Impact of Networked Communications on Social Groupings

ASIS 1994 Midyear Session
Wed, May 25, 10:45 AM
Moderated by Howard Besser

Using Internet Resources to Teach About Internet Impact
Howard Besser, faculty , <howard@info.berkeley.edu>; Carolyn Smith, student <carolyn@info.berkeley.edu>

Reports on experimental methods used to teach a course on the social implications of new information technologies at the University of California. Methods include: using electronic messaging to focus class discussion, an ongoing close analysis of current newspaper articles to critically examine underlying implications of current events, and role-playing on electronic networks to explore gender issues. Howard will be introducing the subject, and Carolyn will be giving a talk based upon extenstions of her paper Community Memory: A Case Study of Factors That Influenced an Academic Class's Use of an Online Public Message System, following which Howard and Carolyn will be discussing the course in general.

Virtual Communities: The 90's Mind Altering Drug or Facilitator of Human Interaction?
Jaye Lapachet, student <jlapache@info.berkeley.edu>

Examines the social benefits and drawbacks to virtual communities. Looks at issues of discrimination, message sorting, and gatekeeping. Is particularly concerned with the two-way nature of communication, and uses theories of the "spectacle" and "representation" to postulate what might happen if the "Information Superhighway" follows the model of television or advertising.

Distance Learning
Natalie K. Munn, student <nkmunn@info.berkeley.edu>

In Spring '94, Professor Jeff Dozier at UC Santa Barbara opened his graduate course, "Information Systems for the Study of Global Change," to students at remote sites. I enrolled as a remote student from UC Berkeley.Professor Dozier used picture-tel, a teleconferencing system, to bring his weekly class to outside students. He also used internet tools like email and ftp to communicate with students and distribute course materials.

I kept a log of problems associated with distance learning technologies during the course. I also distributed questionnaires to the professor and fellow students regarding the positive and negative aspects of distance learning. Using my log and questionnaire responses, I describe graduate students' reactions to distance learning. I argue that teleconferencing technologies are not sufficiently developed to provide graduate students with the equivalent experience of a on-site seminar at a quality university.

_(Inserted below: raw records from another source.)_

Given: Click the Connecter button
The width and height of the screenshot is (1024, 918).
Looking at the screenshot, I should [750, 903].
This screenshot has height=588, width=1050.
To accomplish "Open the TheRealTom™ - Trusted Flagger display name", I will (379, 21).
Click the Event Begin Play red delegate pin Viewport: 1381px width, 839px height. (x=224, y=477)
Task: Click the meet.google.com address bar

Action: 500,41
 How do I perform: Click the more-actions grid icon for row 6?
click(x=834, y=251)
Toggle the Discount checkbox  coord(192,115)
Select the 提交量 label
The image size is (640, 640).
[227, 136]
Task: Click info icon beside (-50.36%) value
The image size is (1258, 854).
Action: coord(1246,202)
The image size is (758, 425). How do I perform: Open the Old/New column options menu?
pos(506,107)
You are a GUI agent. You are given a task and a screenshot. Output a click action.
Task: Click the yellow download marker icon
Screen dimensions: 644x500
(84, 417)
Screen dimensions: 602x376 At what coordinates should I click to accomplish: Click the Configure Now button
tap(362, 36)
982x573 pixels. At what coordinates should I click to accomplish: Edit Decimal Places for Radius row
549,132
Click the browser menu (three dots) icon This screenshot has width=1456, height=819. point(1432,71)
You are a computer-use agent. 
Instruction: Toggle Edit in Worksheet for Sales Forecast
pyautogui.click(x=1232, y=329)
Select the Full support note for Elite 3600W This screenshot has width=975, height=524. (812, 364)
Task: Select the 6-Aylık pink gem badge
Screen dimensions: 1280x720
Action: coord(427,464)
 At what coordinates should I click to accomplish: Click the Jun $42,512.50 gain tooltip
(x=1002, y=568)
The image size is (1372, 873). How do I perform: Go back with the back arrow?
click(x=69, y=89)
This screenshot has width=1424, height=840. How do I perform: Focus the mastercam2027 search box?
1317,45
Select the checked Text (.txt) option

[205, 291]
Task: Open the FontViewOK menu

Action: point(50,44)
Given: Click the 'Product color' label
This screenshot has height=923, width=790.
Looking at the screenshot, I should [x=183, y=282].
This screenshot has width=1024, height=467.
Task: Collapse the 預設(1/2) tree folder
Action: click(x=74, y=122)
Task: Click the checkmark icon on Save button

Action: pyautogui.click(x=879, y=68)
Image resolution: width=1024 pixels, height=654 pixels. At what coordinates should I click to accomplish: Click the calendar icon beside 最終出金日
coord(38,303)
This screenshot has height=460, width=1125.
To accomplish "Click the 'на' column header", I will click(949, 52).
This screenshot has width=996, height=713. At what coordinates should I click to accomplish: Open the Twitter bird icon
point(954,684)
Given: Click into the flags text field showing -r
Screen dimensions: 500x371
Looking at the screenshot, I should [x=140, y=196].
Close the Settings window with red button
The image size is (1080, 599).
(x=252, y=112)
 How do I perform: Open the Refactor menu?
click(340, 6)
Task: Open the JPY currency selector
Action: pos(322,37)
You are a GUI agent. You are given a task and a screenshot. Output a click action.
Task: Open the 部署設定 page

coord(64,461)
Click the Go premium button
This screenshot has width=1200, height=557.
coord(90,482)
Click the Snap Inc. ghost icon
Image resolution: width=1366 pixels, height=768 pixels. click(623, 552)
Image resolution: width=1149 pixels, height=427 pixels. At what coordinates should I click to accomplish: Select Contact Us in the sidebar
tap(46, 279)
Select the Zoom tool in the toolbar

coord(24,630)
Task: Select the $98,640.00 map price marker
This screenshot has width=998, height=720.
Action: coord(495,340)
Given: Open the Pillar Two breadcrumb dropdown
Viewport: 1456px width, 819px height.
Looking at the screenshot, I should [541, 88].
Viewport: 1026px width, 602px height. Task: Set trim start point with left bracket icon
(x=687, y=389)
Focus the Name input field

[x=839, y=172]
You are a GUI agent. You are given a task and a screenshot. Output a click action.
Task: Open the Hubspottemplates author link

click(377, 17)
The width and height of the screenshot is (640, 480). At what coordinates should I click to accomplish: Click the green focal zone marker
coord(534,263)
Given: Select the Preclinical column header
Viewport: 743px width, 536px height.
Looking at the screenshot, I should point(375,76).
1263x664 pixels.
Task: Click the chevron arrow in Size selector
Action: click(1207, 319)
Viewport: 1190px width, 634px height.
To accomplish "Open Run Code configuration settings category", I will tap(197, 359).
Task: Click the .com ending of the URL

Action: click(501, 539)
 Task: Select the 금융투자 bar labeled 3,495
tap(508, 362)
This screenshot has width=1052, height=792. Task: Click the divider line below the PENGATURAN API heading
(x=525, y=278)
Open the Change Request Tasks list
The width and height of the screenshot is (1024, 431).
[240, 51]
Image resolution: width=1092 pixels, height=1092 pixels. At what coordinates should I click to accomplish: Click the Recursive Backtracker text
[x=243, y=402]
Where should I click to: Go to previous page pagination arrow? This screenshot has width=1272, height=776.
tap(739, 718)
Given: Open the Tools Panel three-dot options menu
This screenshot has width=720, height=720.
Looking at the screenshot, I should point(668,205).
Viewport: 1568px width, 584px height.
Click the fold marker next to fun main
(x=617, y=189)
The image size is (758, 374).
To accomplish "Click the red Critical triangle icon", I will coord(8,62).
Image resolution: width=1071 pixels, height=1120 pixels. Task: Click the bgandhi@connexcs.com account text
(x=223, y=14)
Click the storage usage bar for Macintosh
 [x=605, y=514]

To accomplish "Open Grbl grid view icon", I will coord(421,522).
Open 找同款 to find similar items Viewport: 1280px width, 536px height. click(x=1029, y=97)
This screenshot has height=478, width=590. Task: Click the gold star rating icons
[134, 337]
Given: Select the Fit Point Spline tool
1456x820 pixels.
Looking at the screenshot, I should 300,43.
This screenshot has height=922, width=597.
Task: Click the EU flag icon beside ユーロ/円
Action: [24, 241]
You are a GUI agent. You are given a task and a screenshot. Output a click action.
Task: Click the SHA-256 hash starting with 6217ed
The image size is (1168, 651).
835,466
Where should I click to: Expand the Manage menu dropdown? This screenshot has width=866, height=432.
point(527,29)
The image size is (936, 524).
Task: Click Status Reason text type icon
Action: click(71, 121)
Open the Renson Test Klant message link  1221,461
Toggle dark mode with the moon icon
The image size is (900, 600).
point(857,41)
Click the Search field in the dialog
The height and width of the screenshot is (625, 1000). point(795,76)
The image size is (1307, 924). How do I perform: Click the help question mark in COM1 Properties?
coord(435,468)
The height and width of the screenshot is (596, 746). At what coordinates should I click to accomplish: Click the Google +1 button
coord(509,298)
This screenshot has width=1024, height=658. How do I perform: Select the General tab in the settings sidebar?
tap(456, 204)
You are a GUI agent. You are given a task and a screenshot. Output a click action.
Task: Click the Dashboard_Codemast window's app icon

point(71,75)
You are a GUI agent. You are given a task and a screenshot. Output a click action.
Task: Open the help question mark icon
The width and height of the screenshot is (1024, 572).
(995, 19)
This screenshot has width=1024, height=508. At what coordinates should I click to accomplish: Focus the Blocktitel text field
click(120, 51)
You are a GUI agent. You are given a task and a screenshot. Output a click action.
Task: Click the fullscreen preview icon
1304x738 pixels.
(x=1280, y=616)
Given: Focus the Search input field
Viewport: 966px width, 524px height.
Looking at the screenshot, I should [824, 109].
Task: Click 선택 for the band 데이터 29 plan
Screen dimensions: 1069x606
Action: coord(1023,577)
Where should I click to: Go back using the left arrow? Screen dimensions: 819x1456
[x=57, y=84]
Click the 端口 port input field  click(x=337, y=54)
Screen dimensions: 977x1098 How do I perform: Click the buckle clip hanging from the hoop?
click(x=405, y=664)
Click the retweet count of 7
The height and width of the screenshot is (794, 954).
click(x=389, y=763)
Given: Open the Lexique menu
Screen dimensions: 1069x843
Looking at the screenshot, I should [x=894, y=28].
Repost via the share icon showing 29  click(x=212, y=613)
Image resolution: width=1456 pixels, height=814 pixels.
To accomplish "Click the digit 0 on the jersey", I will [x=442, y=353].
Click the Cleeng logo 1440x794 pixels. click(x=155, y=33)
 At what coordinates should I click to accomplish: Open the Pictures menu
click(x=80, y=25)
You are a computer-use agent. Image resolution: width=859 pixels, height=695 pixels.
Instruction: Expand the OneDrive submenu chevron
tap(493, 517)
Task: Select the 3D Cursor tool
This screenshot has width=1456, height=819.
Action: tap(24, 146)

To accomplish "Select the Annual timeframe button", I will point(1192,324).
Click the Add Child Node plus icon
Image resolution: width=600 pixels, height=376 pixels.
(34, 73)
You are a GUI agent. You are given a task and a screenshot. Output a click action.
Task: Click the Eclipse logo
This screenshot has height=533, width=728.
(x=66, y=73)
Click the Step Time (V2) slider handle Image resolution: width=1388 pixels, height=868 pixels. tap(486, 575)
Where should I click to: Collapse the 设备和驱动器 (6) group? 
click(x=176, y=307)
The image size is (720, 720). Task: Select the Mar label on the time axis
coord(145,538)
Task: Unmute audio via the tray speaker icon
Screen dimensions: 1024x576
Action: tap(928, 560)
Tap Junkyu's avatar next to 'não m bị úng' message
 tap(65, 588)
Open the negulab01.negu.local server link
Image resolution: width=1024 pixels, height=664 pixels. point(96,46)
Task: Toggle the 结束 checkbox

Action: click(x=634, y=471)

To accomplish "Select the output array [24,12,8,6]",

However,I do find that the opportunity for students to learn from appropriate educators and contemporaries across campuses justifies the integration of distance learning into the graduate curriculum as a complement to more traditional course work.

Latin America's Information Revolution: Myth Into Reality?
Kalee Sprague, student <l200-bs@garnet.berkeley.edu>

Examines the spread of information technology and network resources into Latin America. Brings the issue of cultural differences into the discussion of information access and dissemination. Uses examples of the spread of communications technology from the developed world into Latin America to hypothesize about the spread of information technology and networks. Kalee's talk will be in the proceedings but she will not be not be presenting it at this program.